Istruzioni di lavoro:
Prosegui l'articolo sulla marca di vestiti no-chains delle cooperative di Argentina e Thailandia, riprendendo subito dopo la sua ultima frase.

Testo mostrato:
Tessile senza catene - Cooperative di Argentina e Thailandia lanciano una marca di vestiti contro il lavoro schiavo

La marca no-chains sarà inaugurata il 4 giugno, in simultanea, a Buenos Aires e Bangkok. Gli indumenti, prodotti dalle cooperative La Alameda e Dignity Returns, saranno venduti in tutto il mondo, per promuovere il lavoro in condizioni dignitose.

8 / 4 / 2010

Pubblichiamo una raccolta di articoli particolaramente interessanti, tradotta da Sara Carneri, che ci permettono di conoscere la realtà di produzione indipendente che intreccia la due realtà geograficamente distanti: Argentina e Thailandia.

A Bangkok e Buenos Aires ci sono due storie parallele.

Nella capitale tailandese, lavoratori di una impresa tessile si sono organizzati per recuperare l’impresa in cui lavoravano, dopo la chiusura, e si sono costituiti in cooperativa di confezione abbigliamento. Qui, immigrati che venivano sfruttati nei laboratori di sartoria clandestini si sono associati e hanno creato articoli propri. Le due attività –a differenza di altre linee che procedono nella stessa direzione- si sono incrociate per elaborare una proposta comune: la creazione di una marca globale di vestiti che simbolizza la lotta contro il lavoro schiavo, tanto nel sudest asiatico come in Sudamerica. La marca si chiama no-chain –in inglese, senza catene- e verrà messa sul mercato lo stesso giorno, il prossimo 4 giugno. La prima produzione sarà di magliette, stampate con disegni scelti alla fine di un concorso internazionale di disegno, organizzato in collaborazione tra le due cooperative.

Dati raccolti:
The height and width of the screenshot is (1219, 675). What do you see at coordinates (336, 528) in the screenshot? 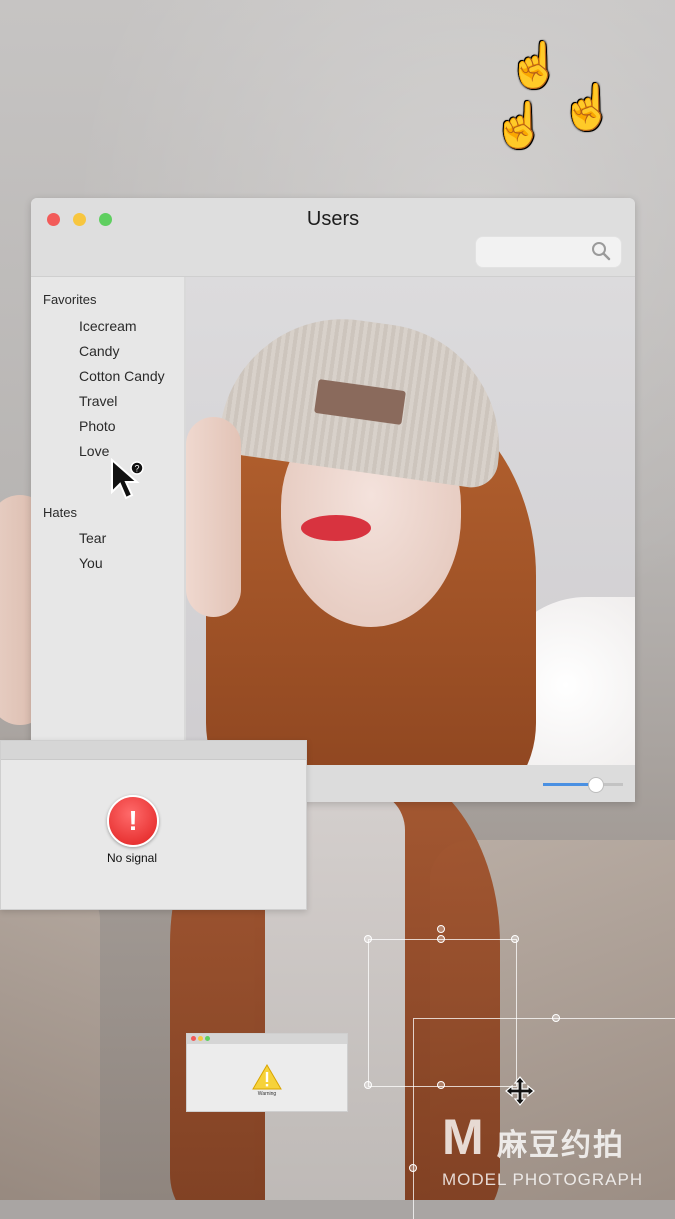
I see `photo-lips` at bounding box center [336, 528].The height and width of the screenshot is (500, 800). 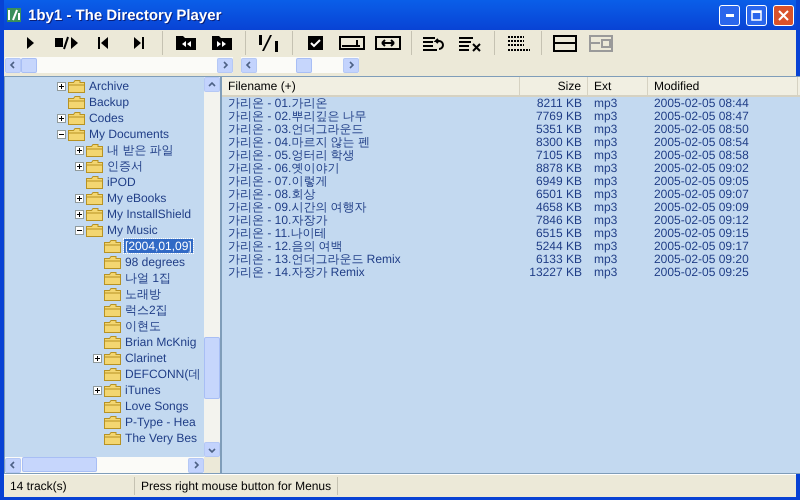 What do you see at coordinates (212, 267) in the screenshot?
I see `vertical-scrollbar` at bounding box center [212, 267].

Risultato del compito:
L’inedita alleanza tra i due gruppi di lavoratori, con lingue, abitudini e credenze distinte ma con uno stesso obiettivo, ha inizio poco più di un anno fa, durante un incontro tra organizzazioni sociali, sindacali e dei diritti umani del sudest asiatico, a cui furono invitati rappresentanti della cooperativa argentina.

Protagoniste della storia sono la cooperativa Dignity Returns (la ritrovata dignità), fondata a Bangkok quando una fabbrica di vestiti ha chiuso, nel 2003, e la cooperativa 20 de Diciembre-La Alameda, sorta a Buenos Aires con la crisi del 2001. Le due organizzazioni hanno partecipato, un anno fa, ad un incontro convocato dal Centro de Monitoreo de Recursos Laborales, una ONG con sede a Hong Kong che raggruppa organizzazioni di 17 paesi del sudest asiatico e che promuove ciò che in questa regione si chiama “lavoro decente”.

“A dicembre del 2008 abbiamo conosciuto la gente de La Alameda durante un incontro a Lima, in Perù, e abbiamo pensato che fosse importante il loro contributo ed esperienza all’incontro previsto per marzo 2009, a Bangkok. Lì è dove hanno conosciuto le persone di Dignity Returns e si sono messi d’accordo per lanciare una marca a livello globale.”, dice da Hong Kong a Pagina/12 Doris Lee, coordinatrice di programmi del Centro de Monitoreo.

Con l’accordo, le due organizzazioni hanno dato il primo passo per creare la red global de trabajadores costureros. “L’obiettivo, più che quello di ottenere un guadagno, è che si globalizzi la lotta contro il lavoro schiavo, creando coscienza tra i consumatori e i lavoratori”, ha detto a questo quotidiano Gustavo Vera, presidente della cooperativa La Alameda e uno dei promotori della marca internazionale.

Da Bangkok, Andrew Little, portavoce della cooperativa Dignity Returns, ha detto a Página/12 che spera che il lancio della marca internazionale serva per “rendere visibile a livello mondiale il modello di organizzazione in cooperativa e per creare coscienza riguardo le lotte dei lavoratori”.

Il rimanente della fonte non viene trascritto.